• DESCRIPTION OF THE TASK
With respect to the word "will", report how many lines of the following listing include it. Give nothing but the number.
━━ DATA PROVIDED ━━
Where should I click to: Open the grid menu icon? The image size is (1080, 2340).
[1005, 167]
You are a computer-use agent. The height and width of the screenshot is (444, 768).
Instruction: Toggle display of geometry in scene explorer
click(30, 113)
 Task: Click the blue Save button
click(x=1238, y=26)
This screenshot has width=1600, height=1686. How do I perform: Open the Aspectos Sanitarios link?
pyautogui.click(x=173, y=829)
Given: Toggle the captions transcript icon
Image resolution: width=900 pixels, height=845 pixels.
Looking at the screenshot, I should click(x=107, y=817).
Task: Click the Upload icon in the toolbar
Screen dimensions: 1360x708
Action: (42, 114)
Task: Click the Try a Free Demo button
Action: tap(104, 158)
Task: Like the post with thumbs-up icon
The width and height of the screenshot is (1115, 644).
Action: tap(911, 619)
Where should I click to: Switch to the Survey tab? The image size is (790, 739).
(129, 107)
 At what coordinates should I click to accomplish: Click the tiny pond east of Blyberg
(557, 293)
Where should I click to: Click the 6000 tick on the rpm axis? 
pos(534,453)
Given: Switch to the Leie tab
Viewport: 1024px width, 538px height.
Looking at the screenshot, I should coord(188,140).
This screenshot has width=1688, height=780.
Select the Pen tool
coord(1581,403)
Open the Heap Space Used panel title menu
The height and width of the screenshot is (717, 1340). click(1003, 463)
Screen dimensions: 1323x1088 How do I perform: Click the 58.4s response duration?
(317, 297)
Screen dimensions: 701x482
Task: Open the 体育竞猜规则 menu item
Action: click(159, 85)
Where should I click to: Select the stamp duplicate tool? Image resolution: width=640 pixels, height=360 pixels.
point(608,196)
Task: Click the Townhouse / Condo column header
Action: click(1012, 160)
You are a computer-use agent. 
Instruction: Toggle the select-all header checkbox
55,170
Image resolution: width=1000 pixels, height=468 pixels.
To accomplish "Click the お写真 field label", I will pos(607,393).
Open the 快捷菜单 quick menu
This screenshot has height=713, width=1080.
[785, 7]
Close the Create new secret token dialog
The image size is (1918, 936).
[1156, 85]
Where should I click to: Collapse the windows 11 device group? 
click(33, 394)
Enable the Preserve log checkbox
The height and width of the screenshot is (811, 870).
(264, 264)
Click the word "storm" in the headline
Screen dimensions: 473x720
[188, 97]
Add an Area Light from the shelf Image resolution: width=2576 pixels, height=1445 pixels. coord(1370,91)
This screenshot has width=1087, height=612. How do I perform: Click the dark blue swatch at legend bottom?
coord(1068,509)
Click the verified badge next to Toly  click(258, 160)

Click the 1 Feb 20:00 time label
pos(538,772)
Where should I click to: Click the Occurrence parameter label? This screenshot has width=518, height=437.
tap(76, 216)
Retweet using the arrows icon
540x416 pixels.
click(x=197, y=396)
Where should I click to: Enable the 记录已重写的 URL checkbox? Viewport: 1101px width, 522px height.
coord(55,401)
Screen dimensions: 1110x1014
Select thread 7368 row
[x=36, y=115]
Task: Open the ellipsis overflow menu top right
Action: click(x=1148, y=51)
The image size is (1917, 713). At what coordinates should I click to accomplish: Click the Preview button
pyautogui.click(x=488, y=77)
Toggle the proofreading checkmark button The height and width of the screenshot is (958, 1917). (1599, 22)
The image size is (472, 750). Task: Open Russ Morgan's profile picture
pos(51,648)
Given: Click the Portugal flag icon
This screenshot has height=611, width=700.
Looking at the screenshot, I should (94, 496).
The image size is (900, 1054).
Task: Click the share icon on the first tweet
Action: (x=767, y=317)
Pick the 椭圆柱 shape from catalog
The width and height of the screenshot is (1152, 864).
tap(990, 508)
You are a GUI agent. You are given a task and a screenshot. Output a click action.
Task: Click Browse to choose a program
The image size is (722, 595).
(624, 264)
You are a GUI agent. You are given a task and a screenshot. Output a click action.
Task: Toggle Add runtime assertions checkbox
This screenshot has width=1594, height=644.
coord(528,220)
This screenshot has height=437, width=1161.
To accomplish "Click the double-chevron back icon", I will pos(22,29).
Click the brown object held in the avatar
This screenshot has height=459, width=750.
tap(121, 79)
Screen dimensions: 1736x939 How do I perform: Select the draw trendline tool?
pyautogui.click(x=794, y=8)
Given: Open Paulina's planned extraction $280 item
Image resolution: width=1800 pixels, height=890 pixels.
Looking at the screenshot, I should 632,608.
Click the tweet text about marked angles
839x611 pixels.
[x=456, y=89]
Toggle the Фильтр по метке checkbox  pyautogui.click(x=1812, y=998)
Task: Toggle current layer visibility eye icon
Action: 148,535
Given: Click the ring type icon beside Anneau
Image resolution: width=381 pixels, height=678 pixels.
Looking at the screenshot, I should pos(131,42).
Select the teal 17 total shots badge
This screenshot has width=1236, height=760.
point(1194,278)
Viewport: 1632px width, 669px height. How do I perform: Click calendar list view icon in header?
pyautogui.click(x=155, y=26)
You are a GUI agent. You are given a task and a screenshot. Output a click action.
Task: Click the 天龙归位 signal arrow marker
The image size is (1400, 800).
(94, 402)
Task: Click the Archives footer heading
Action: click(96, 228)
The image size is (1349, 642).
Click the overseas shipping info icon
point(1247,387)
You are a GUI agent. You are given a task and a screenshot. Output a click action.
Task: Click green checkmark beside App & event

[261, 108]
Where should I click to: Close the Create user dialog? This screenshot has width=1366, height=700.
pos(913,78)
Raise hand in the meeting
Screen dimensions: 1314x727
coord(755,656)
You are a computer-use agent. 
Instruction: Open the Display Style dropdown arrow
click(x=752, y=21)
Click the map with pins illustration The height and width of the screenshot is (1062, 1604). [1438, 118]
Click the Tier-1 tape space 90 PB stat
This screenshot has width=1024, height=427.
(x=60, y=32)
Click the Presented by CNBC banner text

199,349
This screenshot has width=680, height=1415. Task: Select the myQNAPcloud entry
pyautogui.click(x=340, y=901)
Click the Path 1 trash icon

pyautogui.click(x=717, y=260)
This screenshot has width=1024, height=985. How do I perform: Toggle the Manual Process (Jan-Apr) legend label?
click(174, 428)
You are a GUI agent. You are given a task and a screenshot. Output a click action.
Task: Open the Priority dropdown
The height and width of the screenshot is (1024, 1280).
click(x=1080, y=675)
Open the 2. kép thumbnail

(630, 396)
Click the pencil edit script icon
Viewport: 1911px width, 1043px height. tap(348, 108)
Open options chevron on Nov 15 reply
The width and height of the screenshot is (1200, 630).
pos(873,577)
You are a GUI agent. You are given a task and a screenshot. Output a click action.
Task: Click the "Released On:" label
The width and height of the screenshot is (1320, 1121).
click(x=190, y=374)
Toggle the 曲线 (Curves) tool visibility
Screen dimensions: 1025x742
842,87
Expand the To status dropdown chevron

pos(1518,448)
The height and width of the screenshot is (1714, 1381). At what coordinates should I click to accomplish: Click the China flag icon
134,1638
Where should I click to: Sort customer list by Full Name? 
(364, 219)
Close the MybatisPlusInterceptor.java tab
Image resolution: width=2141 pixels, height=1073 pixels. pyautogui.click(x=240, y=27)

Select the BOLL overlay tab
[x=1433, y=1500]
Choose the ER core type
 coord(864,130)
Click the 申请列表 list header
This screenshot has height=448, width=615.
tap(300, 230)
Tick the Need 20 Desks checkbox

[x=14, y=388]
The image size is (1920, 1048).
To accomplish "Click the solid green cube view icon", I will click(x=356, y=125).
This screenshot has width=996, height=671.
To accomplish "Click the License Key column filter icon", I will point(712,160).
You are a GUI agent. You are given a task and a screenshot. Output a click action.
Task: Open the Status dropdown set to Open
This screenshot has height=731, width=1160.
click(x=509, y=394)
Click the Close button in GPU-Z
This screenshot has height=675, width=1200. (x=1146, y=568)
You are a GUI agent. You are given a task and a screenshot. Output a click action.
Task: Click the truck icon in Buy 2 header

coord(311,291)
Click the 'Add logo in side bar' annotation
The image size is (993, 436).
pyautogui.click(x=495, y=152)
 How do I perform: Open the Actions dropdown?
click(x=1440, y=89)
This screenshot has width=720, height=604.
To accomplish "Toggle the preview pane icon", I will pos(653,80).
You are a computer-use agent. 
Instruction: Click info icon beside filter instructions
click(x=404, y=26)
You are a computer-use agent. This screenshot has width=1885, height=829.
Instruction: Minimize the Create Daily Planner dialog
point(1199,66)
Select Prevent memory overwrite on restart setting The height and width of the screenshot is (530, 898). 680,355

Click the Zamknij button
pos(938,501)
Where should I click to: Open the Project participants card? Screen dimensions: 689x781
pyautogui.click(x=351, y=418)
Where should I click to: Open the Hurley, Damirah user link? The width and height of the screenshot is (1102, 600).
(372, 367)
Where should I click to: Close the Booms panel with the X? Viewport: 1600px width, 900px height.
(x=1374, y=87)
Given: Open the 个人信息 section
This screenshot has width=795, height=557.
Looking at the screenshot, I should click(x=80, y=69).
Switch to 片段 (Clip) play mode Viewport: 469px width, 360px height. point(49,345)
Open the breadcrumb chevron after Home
━━━
• TASK ANSWER
5